Harry comes walking out his master bathroom in nothing but his tight boxers and he can instantly see a shift in my mood and mannerisms. I look nervous and on edge and definitely feel that way too. As Harry flips the covers back to slide in bed with me he questions, "You alright?"

"Um..." I stutter, already feeling my emotions getting the best of me. I swallow hard and spit out, "I need to tell you something."

Harry begins to look nervous himself. He doesn't know what I'm about to say. What if I tell him I want to break up he thinks. What if I tell him I'm sick with a terminally ill disease. He softly smiles to lighten the mood and says, "Alright. You know you can always tell me anything. I won't be upset or mad. So what is it love?" When he finishes speaking, Harry slides over towards me and pulls me to his body, holding me to his chest.

I close my eyes, feeling Harry's warm hold on me and quietly mutter, "I'm bisexual." As soon as the two words leave my mouth, I break down sobbing. Just saying it out loud has lifted a weight off my shoulders and I'm so relieved to have told him.

Harry holds me twice as hard and whispers, "Baby, why are you crying? I'm so happy you've told me. Hope you didn't think I'd be upset or mad because I'd never be anything other than 100% supportive. You know I'd still love you just as much. I may love you even more honestly, if that's possible."

I try and inhale a deep breath through my sobs as Harry rubs over my back soothingly. He knows how hard that must have been to come out to him, so Harry just allows me to let out my emotions and encases his arms around my frail body. I lay there in his hold for what could have been five minutes or thirty minutes, who knows.

My tears slowly dissipate and all that's left is a tear stained face and a stuffy nose. I lift my head from Harry's chest and look up at his worried but also caring and sympathetic face. I can also see his green eyes glossed over like he's holding back his own tears. "Harry, why do you look as though you're gonna cry?" I ask in a low raspy voice from crying so hard minutes ago.

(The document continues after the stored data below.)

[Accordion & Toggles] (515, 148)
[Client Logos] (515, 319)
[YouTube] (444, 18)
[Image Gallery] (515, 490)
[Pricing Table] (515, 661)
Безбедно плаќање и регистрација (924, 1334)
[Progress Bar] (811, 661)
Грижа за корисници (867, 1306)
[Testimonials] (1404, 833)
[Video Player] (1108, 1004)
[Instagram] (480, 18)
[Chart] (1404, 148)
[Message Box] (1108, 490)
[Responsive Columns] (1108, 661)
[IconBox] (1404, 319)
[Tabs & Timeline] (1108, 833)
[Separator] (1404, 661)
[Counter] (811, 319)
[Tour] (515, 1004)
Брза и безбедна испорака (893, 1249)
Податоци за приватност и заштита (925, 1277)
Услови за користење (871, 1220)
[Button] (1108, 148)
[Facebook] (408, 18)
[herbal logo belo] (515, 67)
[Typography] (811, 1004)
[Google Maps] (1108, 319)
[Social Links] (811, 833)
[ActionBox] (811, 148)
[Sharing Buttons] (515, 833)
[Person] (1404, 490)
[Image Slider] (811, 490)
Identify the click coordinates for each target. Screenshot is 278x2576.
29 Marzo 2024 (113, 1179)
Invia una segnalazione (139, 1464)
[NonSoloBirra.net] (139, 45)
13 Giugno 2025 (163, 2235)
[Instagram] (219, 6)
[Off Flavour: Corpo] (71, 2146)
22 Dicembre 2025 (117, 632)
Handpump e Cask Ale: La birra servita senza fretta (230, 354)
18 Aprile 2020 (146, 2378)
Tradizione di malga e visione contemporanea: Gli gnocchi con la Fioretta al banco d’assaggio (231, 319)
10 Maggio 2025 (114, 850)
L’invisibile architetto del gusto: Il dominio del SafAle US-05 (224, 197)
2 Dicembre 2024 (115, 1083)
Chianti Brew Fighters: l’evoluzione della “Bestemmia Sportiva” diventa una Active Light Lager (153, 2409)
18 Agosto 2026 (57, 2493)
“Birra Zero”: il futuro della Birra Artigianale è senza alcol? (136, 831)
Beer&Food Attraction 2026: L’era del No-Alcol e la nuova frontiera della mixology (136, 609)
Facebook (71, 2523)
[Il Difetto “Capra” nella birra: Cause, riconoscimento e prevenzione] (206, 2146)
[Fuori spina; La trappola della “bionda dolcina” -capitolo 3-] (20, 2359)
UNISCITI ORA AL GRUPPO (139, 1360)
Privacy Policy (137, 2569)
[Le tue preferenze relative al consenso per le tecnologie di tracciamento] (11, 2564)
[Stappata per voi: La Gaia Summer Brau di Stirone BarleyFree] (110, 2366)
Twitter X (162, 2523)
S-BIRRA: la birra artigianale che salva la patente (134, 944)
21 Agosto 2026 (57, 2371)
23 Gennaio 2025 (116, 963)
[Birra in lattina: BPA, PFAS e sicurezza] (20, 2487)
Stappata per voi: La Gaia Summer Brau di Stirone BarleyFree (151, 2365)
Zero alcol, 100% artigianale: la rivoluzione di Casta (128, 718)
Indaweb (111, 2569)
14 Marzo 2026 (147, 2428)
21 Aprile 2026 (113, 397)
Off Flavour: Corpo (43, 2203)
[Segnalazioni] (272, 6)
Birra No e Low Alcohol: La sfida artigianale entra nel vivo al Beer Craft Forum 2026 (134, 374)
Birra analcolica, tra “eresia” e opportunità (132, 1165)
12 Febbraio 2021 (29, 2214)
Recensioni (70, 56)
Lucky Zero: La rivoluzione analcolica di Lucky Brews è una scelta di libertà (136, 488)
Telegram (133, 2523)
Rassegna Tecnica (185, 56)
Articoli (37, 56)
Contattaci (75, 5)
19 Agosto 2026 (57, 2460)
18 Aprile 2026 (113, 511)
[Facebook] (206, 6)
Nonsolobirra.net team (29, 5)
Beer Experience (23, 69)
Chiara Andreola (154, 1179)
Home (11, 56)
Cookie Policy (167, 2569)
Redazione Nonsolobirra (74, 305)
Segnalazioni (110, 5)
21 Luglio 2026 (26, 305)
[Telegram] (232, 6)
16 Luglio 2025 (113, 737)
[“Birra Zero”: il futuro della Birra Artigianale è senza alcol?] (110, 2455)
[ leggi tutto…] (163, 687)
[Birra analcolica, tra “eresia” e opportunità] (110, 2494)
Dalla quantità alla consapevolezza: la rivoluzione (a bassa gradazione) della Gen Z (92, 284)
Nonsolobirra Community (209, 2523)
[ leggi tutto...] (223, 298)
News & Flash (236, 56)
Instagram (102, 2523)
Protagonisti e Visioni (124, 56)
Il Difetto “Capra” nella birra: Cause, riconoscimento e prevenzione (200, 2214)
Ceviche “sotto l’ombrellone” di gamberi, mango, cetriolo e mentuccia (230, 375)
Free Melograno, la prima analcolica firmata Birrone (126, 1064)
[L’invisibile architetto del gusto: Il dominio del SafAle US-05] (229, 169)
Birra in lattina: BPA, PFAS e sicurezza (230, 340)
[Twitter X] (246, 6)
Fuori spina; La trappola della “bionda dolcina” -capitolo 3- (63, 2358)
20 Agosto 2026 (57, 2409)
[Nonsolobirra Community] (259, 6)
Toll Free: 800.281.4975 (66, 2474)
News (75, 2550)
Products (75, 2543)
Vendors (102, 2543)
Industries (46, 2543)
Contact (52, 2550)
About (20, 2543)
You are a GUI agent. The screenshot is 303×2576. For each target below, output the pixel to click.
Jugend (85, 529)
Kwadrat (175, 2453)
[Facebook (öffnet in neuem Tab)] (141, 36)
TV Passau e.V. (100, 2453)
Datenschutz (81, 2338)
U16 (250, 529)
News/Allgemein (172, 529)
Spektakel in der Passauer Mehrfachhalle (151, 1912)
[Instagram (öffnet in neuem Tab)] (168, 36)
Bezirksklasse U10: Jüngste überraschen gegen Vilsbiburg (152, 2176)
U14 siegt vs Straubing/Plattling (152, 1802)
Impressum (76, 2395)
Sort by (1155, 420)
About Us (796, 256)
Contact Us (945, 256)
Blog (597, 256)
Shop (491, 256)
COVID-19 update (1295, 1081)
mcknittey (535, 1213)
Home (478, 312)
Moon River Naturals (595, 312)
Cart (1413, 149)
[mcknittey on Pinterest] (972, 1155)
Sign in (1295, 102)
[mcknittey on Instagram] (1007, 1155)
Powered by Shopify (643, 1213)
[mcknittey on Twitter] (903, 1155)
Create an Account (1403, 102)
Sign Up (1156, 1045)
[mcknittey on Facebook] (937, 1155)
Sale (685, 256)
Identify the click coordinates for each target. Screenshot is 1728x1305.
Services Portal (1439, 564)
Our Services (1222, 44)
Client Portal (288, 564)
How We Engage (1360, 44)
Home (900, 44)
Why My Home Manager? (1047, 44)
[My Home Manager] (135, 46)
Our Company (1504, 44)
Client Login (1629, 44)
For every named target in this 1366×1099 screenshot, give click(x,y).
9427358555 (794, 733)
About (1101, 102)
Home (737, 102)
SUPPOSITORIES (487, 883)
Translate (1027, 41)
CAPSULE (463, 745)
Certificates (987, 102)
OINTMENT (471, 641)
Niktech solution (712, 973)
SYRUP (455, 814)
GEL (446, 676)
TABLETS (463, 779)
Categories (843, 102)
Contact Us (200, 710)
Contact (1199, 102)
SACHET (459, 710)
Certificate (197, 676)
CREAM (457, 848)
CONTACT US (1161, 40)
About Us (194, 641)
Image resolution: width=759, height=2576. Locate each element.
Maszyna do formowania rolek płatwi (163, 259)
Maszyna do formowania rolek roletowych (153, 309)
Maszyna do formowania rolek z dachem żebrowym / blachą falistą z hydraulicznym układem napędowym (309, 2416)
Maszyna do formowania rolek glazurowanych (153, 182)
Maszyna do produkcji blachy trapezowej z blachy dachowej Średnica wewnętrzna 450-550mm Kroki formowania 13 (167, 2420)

Harry looks down with a soft smile and a quivering lip, still holding me tightly. He rasps out, "I'm just so fucking proud of you." Though my face is damp and the top of my lip is salty from my tears, I reach up an inch or two and connecting our lips together.

Harry instantly reciprocates the kiss and starts molding his mouth with mine. The kiss is gentle but also passionate. One that makes my head spin. We can taste the others tears but neither of us could care.

Harry is the first to pull our lips apart, slightly out of breath, and whispers in front of my face, "I love you so much."

I give a small smile and reply, "And I love you too. You're the best boyfriend I could have ever asked for. You are so caring and loving to any and everybody. How did I get so lucky?!" Once spoke, I allow my face to burry in his tattooed chest again and Harry is quick to pull away which makes me grunt in disagreement, but realize he's just turning the lamp off. Then Harry scoots our bodies down further under the covers and I soon fall asleep in the comfort of his warm body.